Sunday, April 10, 2005

Brooks on Bellow

A UChicago reuinion for the ages, Brooks (AB'83) on Bellow (X'39):

"Bellow's best America would be a Times Square version of a German university, with intellectual rigor on one side and scrambling freedom - sex included - on the other."

[Link mine]

But, to more seriously analyze Brooks's point, which is that America no longer defines itself vis a vis Europe (screw accent marks, btw--what do you think this is, my BA?), with intellectual Americans not caring about being American, and with the rest of us not giving a damn about Europe, either because we are anti-Old Europe cowboys or because we are too drunk off our Cancuning asses to read the Classics. Brooks writes:

The tension that propelled Bellow's work is now mostly absent from American life. On the one hand, you have a generation of students who are educated in a way that doesn't bring them into contact with the European canon, the old "best that has been thought and said." They don't have a chance to push back and assert their own Americanness. On the other hand, there are those in the academic and literary stratosphere who are part of the global circuit of conferences and academic appointments. They seem aloof from or ashamed of America, so they are not driven to define, the way Bellow did, an American identity.

Finally there are the rest of us who don't pay attention to what is being written and said in Europe because it doesn't seem that exciting, (Quick, what book is the talk of Berlin? Who is the François Truffaut of our moment?)


I'm not sure if there was ever a time in which a whole generation of American students was being educated in a way that Brooks and similar would find acceptable. While there may be less Aristotle at Harvard than there once was, there are more people going to college in general, and thus more people potentially coming into contact with the canon. But moreover, I think Brooks is missing the point when it comes to Bellow's Americanness. The novelty and power of being self-made and self-educated have not disappeared from the American ideal. A.O. Scott writes that "Bellow readers can take heart from his imperfect, immortal strivers, arguers, dreamers and failures and learn, once again, to go at things our own way." If anything, Bellow's America is now everyone's America.
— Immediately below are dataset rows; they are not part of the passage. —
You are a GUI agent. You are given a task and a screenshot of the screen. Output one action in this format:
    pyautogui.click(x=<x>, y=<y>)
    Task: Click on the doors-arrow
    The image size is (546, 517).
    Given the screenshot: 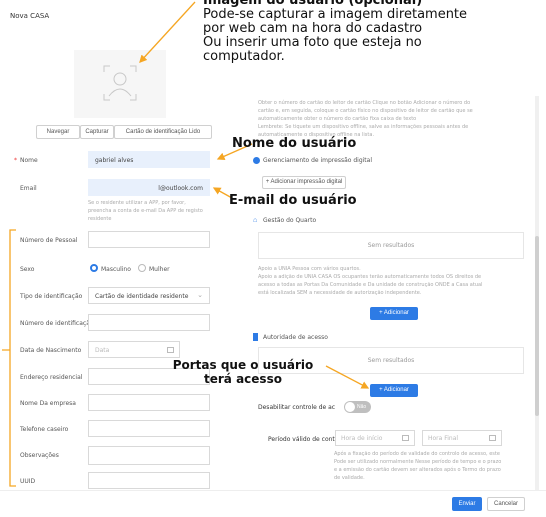 What is the action you would take?
    pyautogui.click(x=348, y=377)
    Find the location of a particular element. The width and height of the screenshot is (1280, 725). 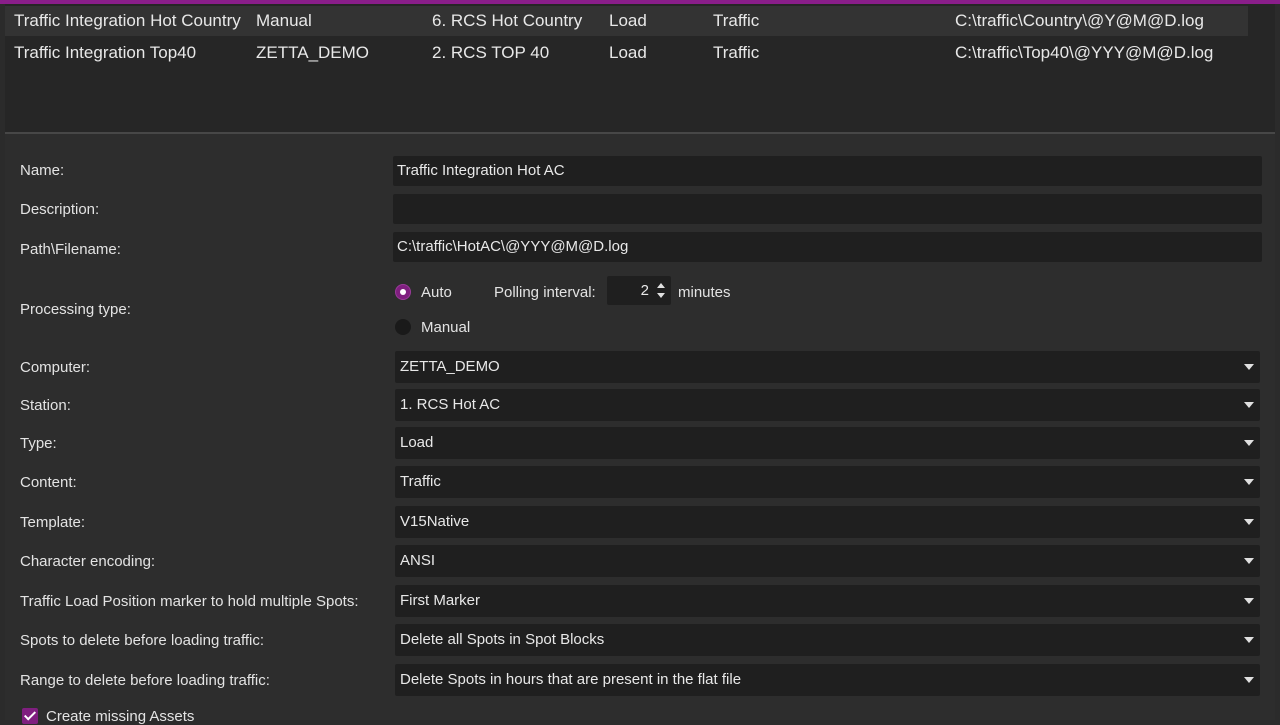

Bellow's asides on the great books are not what make his stories great books in their own right, and can at times be distracting, even for those who have taken all the right classes at Chicago and can get many of the references. What makes his stories worth reading is the way in which, through their characters, they define this nation. Brooks might be onto something when he argues that there's a certain type of mind that could only come out of Bellow's generation, it's a bit too early to give up on the current one. I mean, we've got blogs, which has to count for something...

1 comment:

Maureen said...

I think Hyde Park needs slightly more shopping in order to get to Bellow's utopia.